How Far Must a Proton Be from a Charge to Balance Its Weight?

[map7s]

Homework Statement

A point charge q = -0.80 nC is fixed at the origin. Where must a proton be placed in order for the electric force acting on the proton to be exactly opposite to its weight? (Let the y-axis be vertical and the x-axis be horizontal.)

Homework Equations

F=(kq1 q2)/r^2

The Attempt at a Solution

I first tried drawing this out and it seems like it should be a pretty straightforward problem, but I seem to be having more trouble with it than I probably should. I know that F would have to equal zero, but if I do that then I can't solve for r.

 

[berkeman]

The other relevant equation you need to use it the force due to gravity. Assume that this experiment is being done in a vacuum chamber on the surface of the Earth. Draw a free body diagram assuming that the charge is physically held at the origin, and think about how you would balance the gravitational force and the Coloumb force on the proton.

 

[map7s]

So if the proton is going to be placed below the point charge, then the gravitational force and the Coulomb force would be going in opposite directions, so you would have F(coulomb)-g...correct?

 

[berkeman]

So if the proton is going to be placed below the point charge, then the gravitational force and the Coulomb force would be going in opposite directions, so you would have F(coulomb)-g...correct?

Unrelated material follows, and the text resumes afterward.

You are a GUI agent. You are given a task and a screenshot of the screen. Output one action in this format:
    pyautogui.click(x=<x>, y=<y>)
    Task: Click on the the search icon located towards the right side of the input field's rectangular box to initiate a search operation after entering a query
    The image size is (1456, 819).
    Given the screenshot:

Correct concept, but a small oversight in your math. You are correct that you want to balance the forces, but "g" is the acceleration due to gravity. How do you write the force due to gravity on a mass m?

 

[map7s]

Would you use the equation for the gravitational force? F=(Gm1 m2)/r^2

 

[berkeman]

Would you use the equation for the gravitational force? F=(Gm1 m2)/r^2

You could, but that's more complicated than necessary. Just use the appropriate form of the general F=ma, where you substitute the value of "g", the acceleration of gravity at the surface of the Earth. Then balance your forces, and you're done!

 

[map7s]

So...would it work if I did F= coulomb - mg to take the weight into account?

 

[berkeman]

So...would it work if I did F= coulomb - mg to take the weight into account?

In equilibrium (nothing is moving -- it's balanced), the sum of the forces on the proton must add to zero.

I have to bail for a couple hours, but you are on the right track. Write the value of the two forces (careful about signs!), set the sum to zero, and solve.

 

[map7s]

Would the charge of the proton just be equal to one? mg=(kq1 q2)/r^2

 

[berkeman]

Would the charge of the proton just be equal to one? mg=(kq1 q2)/r^2

No. "Charge" is in units of Columbs in the mks system of units. Be sure to stay consistent in your use of units. What can you say about the charge of a proton compared to the charge of an electron? What is the charge of an electron in Columbs?

 

[map7s]

The absolute value of the charges of protons and electrons are the same...so would I just use the charge of the electron in the equation?

 

[map7s]

I just wanted to make sure that I was using the correct equation: mg=(kq1 q2)/r^2

 

[berkeman]

Okie dokie. That's the correct force equation. What did you get for the final answer?

 

[map7s]

My final answer was 8.31229692 x 10^24 m